REQUIRED TASKS ▸
(1) Reproduce the part of the circuit module description starting with "The pins on" and going on through "illustrated in Fig. 3.".
(2) Translate into French the following sentence from the circuit module description: "The lands are nickel plated to increase the interface resistance between the gold transistor lead and the copper lands."

DOCUMENT ▸
####
The construction of a high-speed model presented two requirements which were sometimes contradictory. Dense circuit packaging was necessary to minimize transmission-line propagation delays, but circuits had to be constructed from readily available large components to minimize construction delays.

Usually, such circuit components are too large to permit dense packaging. The circuits used here, however, were based on a silicon transistor which, in the usual laboratory environment, need not be encapsulated. This transistor, mounted on a tab 50 mils square, has one gold and two aluminum one-mil diameter leads. The transistor package permitted the construction of small circuit modules.

# • Circuit modules

A 10-pin module was chosen as a basic cell. Some 20-pin

182

modules and one 30-pin module were used for functional combinations of circuits. A 20-pin module is shown in Fig. 1.

The pins on this module are located on a 0.1-inch grid. When indicators are required, 10-ma incandescent bulbs are used directly on the circuit module. Two bulbs are shown atop the module in Fig. 1. Resistors were conventional 1% carbon film resistors, usually IRC Type DM 1/8 w. When mounted as shown, and with the power levels of the circuits, a density of 100 resistors per square inch could be used. A pair of 10-ma germanium tunnel diodes packaged in 1/8" diam pills are mounted in the center of the resistor pack. These diodes are first mounted on a power supply bypass capacitor, as shown in Fig. 2, and then placed in the circuit module. The bottom wafer of the circuit module holds only transistors, as illustrated in Fig. 3.

The wafers are prepared from copper-clad epoxy glass. Double-sided wiring and through-plated holes are used. Lines are 3 mils thick and 20 mils wide. The heavy lines are used as current returns when the transistor leads are resistance welded to the lands. The lands are nickel plated to increase the interface resistance between the gold transistor lead and the copper lands.

This type of circuit module, while crude in appearance, can be adapted to many circuit configurations; it does not degrade circuit performance, and all parts can be readily procured and assembled.

Figure 1 A 20-pin circuit module, Type LD. This module is 0.7" wide, 0.4" long and 0.5" high.
####
Entries for locating words and elements
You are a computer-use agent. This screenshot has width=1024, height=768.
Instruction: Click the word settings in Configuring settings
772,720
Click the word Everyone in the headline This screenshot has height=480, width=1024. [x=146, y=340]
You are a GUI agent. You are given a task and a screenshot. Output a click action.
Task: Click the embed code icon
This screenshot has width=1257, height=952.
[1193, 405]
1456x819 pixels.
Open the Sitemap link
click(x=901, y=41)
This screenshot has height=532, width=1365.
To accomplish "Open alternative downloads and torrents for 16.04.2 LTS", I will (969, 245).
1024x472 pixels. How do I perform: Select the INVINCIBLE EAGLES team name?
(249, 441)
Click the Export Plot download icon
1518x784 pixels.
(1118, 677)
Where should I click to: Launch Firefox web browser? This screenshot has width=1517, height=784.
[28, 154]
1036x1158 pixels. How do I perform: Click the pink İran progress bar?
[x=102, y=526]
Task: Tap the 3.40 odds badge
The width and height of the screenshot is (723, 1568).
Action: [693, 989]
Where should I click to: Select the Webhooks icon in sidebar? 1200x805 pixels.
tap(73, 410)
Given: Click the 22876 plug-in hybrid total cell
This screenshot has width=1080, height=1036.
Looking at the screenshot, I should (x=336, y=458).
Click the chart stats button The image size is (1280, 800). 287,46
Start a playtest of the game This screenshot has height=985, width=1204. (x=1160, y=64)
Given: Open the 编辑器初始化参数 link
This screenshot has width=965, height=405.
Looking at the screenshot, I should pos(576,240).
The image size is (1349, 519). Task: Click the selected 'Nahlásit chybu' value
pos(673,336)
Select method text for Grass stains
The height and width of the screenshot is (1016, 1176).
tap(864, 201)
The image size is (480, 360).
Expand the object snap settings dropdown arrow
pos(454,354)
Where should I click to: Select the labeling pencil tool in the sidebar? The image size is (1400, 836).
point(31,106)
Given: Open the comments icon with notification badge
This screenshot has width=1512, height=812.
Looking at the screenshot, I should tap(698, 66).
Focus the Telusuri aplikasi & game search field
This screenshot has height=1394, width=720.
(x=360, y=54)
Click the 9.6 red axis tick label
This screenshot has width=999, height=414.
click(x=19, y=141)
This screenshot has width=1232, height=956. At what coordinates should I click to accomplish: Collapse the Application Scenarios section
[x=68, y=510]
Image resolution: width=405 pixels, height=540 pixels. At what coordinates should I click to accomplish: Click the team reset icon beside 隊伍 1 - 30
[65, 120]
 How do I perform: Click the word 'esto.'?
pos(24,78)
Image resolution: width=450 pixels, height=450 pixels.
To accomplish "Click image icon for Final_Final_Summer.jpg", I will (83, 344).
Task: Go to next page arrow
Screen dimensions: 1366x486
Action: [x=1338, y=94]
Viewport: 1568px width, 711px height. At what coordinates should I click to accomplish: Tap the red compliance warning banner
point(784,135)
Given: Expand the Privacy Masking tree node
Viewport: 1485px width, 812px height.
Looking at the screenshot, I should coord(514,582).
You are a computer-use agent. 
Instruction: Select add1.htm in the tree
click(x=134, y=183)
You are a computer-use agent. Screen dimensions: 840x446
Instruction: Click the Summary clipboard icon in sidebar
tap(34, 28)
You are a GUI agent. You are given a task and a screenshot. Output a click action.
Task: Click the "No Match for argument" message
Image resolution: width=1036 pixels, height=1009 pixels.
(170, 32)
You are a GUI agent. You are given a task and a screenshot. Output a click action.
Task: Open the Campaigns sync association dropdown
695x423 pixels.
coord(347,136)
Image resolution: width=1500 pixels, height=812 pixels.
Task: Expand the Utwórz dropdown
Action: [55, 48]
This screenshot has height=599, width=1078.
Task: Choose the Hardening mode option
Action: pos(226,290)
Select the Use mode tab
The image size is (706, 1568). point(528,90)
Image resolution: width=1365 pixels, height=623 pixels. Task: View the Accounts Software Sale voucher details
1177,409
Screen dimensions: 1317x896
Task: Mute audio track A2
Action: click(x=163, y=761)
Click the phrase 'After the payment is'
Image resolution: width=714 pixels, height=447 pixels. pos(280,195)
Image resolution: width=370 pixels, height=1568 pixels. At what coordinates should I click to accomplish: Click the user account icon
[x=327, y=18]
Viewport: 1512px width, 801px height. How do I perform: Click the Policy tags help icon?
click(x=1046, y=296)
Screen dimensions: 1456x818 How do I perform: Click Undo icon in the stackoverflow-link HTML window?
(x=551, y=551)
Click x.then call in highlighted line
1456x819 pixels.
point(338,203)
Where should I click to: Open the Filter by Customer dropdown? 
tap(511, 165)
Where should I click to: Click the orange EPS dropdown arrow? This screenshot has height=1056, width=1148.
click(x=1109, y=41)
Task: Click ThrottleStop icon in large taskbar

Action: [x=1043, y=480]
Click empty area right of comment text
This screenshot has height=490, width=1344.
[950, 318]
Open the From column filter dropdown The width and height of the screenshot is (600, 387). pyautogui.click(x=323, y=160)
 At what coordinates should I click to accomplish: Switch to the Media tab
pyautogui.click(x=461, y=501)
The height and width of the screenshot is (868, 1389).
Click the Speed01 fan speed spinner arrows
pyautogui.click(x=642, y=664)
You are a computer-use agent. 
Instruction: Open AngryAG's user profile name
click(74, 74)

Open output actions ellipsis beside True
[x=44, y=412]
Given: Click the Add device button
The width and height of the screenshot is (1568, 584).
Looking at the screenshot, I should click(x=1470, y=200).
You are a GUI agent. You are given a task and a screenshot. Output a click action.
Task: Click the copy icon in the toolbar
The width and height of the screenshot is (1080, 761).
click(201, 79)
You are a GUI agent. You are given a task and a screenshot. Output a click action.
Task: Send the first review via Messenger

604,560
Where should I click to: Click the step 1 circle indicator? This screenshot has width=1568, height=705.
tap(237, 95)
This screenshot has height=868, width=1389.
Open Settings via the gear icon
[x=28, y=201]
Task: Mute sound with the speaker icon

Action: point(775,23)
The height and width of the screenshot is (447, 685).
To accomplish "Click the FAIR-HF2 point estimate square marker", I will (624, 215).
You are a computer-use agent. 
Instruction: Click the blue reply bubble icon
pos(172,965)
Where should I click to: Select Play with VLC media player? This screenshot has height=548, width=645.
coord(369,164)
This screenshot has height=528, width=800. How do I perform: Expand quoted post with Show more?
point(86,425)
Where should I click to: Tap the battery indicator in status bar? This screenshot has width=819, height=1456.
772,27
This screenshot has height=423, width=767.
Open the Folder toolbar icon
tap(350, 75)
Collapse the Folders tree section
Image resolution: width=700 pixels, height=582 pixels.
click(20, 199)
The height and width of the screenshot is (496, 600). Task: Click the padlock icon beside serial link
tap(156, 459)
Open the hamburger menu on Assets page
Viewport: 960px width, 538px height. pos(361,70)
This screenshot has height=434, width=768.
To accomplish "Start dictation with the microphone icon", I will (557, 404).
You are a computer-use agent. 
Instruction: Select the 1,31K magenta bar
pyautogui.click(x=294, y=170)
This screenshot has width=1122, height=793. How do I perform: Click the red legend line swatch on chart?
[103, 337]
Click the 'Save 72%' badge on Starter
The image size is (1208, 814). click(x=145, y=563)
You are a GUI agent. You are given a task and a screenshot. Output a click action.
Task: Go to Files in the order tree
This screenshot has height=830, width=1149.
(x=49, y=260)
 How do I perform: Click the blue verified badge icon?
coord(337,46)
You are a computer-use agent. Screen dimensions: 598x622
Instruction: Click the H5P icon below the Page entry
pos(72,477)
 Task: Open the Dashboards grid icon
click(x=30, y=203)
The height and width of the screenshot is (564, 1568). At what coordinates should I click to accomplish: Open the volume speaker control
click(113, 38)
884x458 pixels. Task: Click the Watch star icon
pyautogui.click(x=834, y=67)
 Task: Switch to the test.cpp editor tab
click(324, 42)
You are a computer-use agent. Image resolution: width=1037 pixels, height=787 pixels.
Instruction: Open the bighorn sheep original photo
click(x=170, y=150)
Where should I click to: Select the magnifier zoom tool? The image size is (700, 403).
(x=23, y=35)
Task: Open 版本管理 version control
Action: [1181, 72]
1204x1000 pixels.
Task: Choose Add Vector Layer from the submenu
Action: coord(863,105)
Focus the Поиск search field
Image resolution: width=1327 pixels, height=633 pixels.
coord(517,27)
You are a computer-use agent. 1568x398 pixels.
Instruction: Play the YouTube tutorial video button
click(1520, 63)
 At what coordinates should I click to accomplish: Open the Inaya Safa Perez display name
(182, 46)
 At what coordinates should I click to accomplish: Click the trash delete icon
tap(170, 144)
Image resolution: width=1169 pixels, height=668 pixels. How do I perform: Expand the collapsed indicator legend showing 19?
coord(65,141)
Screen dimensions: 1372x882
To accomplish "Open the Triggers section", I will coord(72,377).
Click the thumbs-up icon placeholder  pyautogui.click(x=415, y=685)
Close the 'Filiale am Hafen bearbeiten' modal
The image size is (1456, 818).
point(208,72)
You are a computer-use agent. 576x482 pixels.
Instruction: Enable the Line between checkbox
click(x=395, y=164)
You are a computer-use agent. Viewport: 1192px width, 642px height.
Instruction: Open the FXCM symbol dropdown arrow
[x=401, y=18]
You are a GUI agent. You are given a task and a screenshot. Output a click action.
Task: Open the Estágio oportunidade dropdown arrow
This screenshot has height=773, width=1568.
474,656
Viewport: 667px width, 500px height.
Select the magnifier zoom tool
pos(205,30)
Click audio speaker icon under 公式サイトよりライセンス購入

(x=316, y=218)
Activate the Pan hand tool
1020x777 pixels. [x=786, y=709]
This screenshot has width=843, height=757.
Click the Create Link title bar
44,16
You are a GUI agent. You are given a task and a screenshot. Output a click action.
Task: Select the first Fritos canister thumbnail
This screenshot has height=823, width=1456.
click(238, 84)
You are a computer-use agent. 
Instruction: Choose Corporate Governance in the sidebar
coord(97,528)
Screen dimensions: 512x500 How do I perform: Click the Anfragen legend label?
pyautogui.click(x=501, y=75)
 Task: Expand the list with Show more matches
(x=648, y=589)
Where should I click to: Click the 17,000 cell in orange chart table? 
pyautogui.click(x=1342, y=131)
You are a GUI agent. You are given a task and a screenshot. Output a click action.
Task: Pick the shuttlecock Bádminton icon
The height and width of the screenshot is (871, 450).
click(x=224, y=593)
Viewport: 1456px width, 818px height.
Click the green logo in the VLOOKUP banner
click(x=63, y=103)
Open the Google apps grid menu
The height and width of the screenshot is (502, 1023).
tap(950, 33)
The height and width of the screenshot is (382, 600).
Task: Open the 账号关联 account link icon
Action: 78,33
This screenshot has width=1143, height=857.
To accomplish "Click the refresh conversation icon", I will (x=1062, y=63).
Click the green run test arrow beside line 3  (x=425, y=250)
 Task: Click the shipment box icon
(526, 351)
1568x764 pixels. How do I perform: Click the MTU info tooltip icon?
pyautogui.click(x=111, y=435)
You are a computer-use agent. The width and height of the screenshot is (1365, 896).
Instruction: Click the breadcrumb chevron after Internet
####
PROBLEM SOLUTIONS ▸
(1)
The pins on this module are located on a 0.1-inch grid. When indicators are required, 10-ma incandescent bulbs are used directly on the circuit module. Two bulbs are shown atop the module in Fig. 1. Resistors were conventional 1% carbon film resistors, usually IRC Type DM 1/8 w. When mounted as shown, and with the power levels of the circuits, a density of 100 resistors per square inch could be used. A pair of 10-ma germanium tunnel diodes packaged in 1/8" diam pills are mounted in the center of the resistor pack. These diodes are first mounted on a power supply bypass capacitor, as shown in Fig. 2, and then placed in the circuit module. The bottom wafer of the circuit module holds only transistors, as illustrated in Fig. 3.

(2) Les plages sont nickelées afin d'augmenter la résistance d'interface entre le fil d'or du transistor et les plages en cuivre.